【ドラフト】プロスカウトが語る、「空白の1年」を過ごした菅野智之の現評価 (2ページ目)

  • 安倍昌彦●文 text by Abe Masahiko
  • 荒川祐史●写真 photo by Arakawa Yuji

 今シーズンの菅野の様子を目の当たりにしているスカウトは、意外と少ない。

「捕手の伏見(寅威)くんやスラッガー候補の坂口(真規)くんがいるから、練習には何回か行ったけど、遠慮してしまうのかなぁ、こっちが。無意識に菅野くんを見ないようにしている自分がいたりして......(笑)。
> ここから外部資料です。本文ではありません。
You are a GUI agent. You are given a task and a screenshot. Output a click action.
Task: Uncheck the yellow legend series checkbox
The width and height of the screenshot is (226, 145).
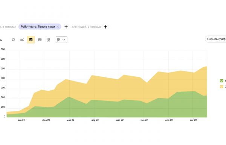pyautogui.click(x=221, y=86)
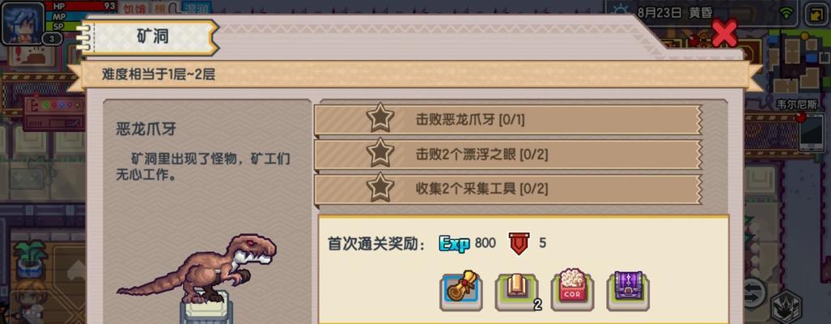Click the Exp 800 reward icon

[455, 243]
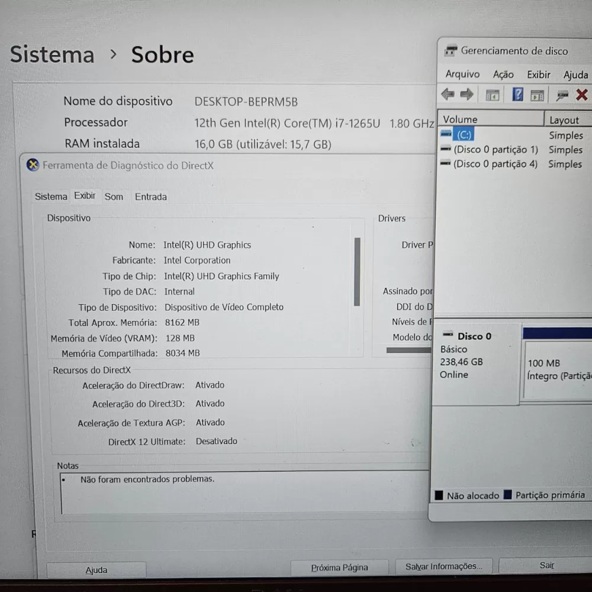This screenshot has height=592, width=592.
Task: Click the red X delete toolbar icon
Action: pyautogui.click(x=582, y=95)

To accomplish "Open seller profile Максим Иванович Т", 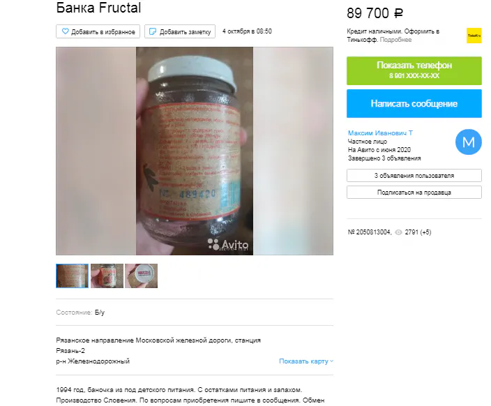I will point(380,133).
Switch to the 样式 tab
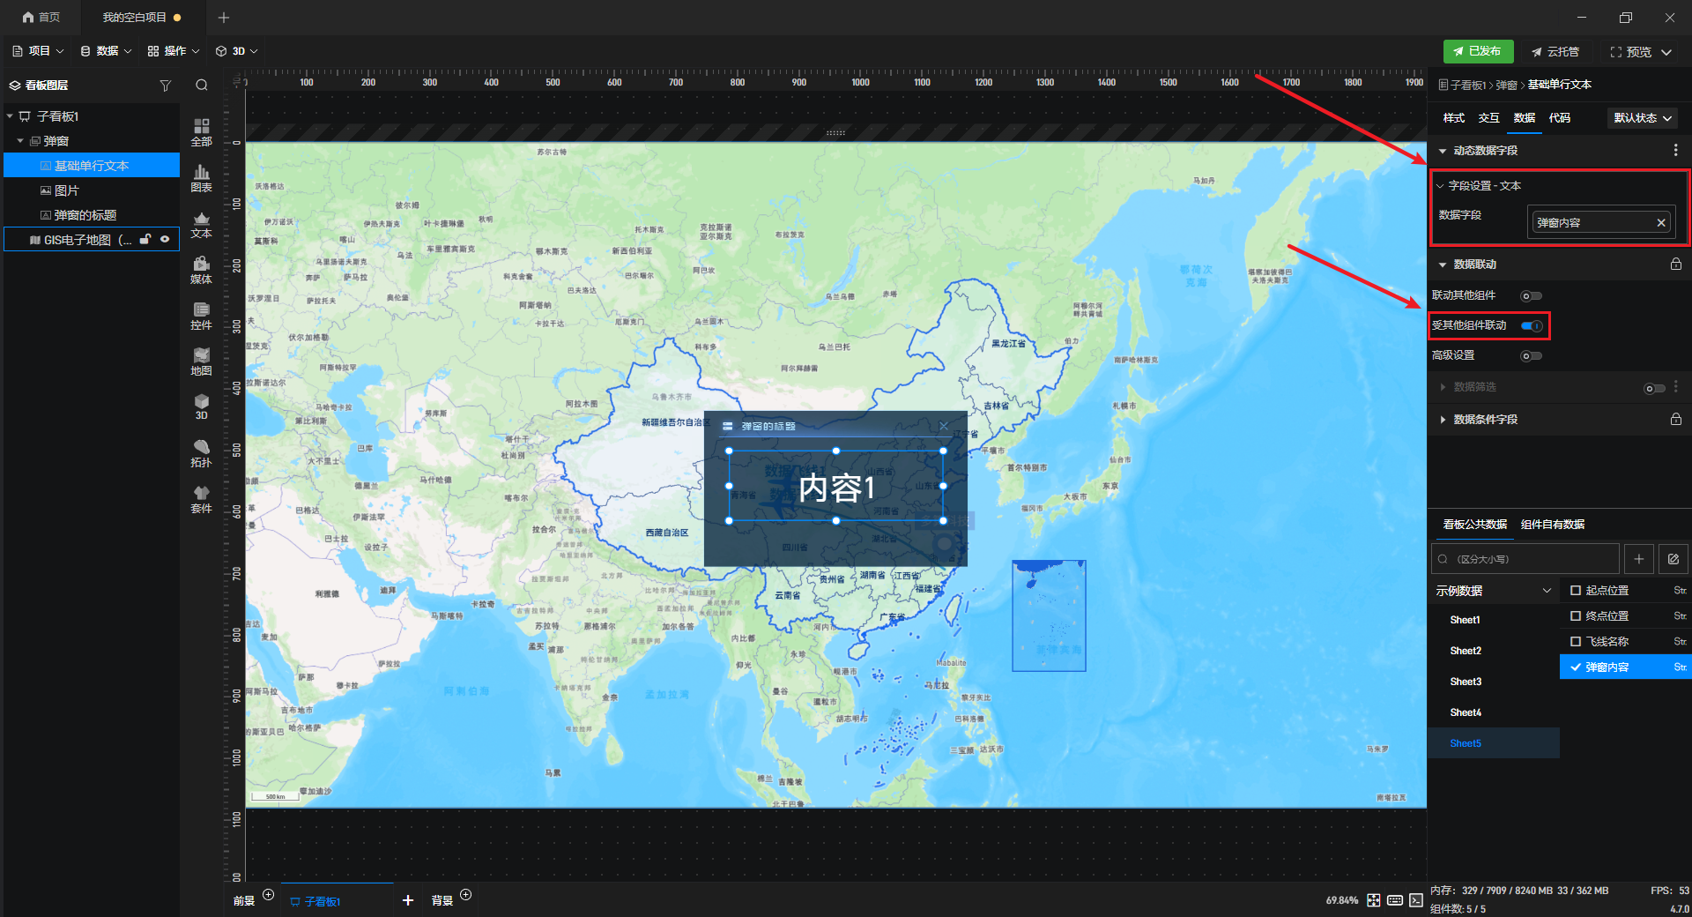 1453,118
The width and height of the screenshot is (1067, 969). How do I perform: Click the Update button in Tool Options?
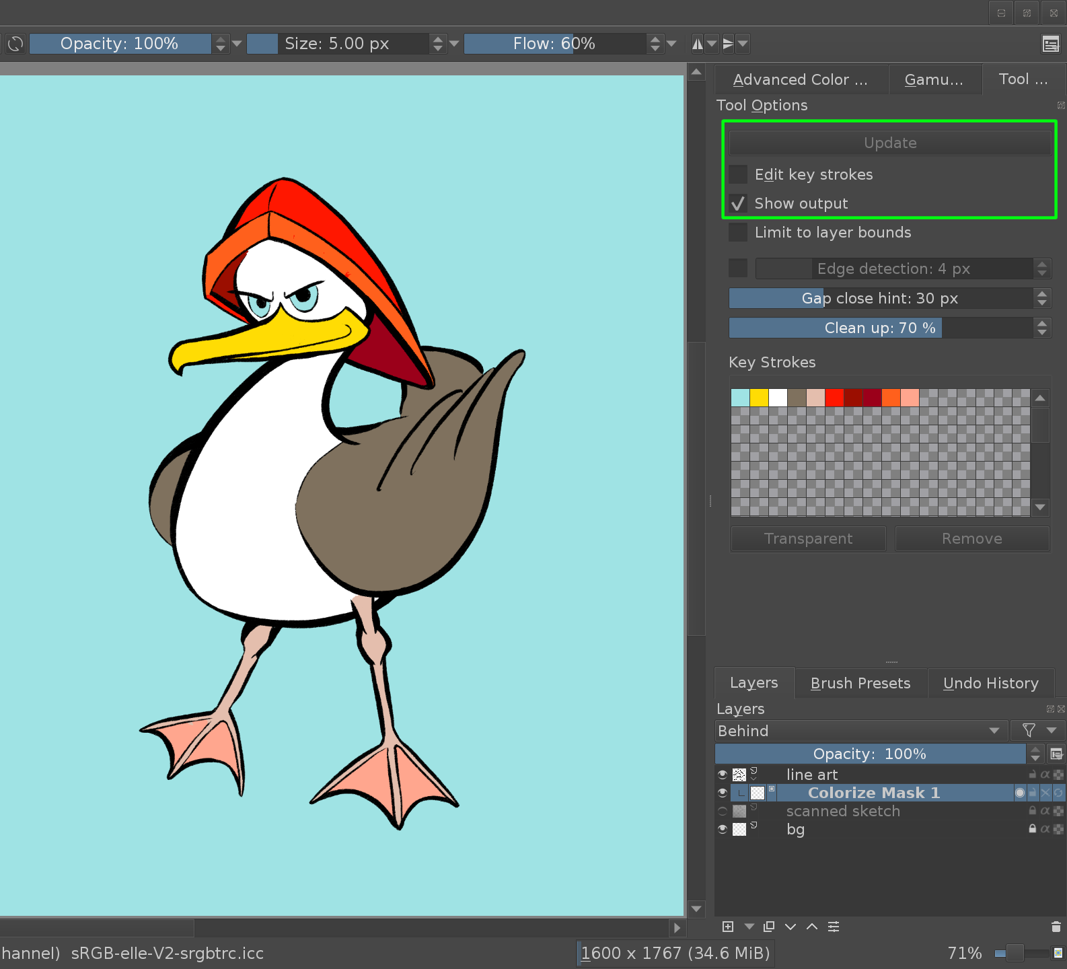click(x=889, y=143)
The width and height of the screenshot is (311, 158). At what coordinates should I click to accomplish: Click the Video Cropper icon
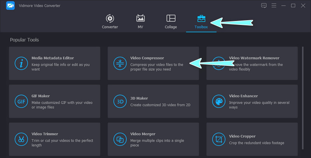(218, 139)
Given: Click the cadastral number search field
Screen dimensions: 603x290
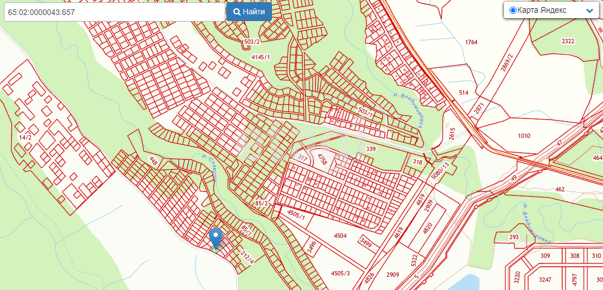Looking at the screenshot, I should (x=114, y=12).
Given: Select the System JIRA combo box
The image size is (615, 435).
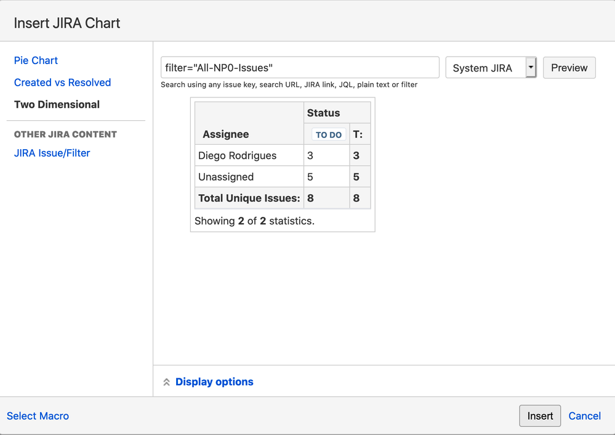Looking at the screenshot, I should point(485,68).
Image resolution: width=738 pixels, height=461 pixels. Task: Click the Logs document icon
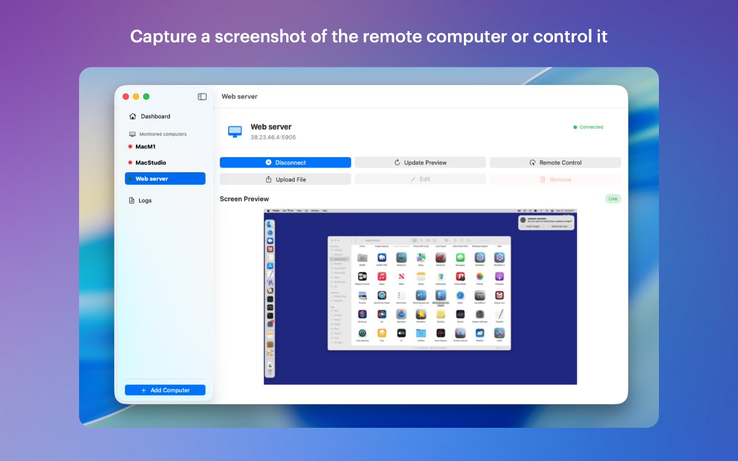point(132,201)
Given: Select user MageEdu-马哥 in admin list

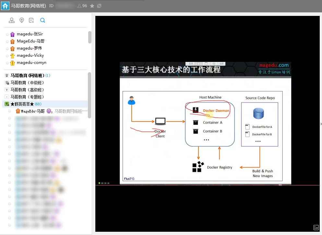Looking at the screenshot, I should point(31,41).
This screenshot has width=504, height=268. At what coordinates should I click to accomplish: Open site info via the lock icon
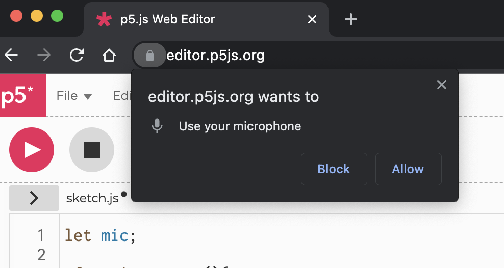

でもね、一度こんなことがあったんです。バッティング練習を見ていたら、パシン!パシン!って、どこからかものすごいグラブの音がするんだよね。何かと思って音のするほう見たら、離れた場所で菅野くんがキャッチボールをやっていたんです。バッティング練習中だし、みんな声出しているし、かなり騒々しいんだけど、それでも向こうの方からすごい捕球音が聞こえてくる。やっぱり、モノが違いますよ。間違いなく、怪物でしょ、彼は」(前出・投手出身のスカウト)

 じつは私も同じ場面を見ている。

 今月の初め頃、伏見の取材で行った東海大グラウンド。目の前で始まった菅野のキャッチボールの凄まじさに驚いた。せいぜい3割ぐらいの軽い腕の振りながら、力強いボールがミットに炸裂する。相手をしていた後輩の投手が、捕球の瞬間、自分の肩のあたりまでグラブを逃がす。それも、首をすくめるように。

 これを見る限り、フィジカルの退化はない。

「ドラフトで意中ではない球団が交渉権を獲得した場合、アメリカに行くと思う。野球留学も含めて、本人もいろいろ興味があるみたいです」

 先週、東海大学の横井人輝監督が報道陣に向けて、こんなコメントを発した。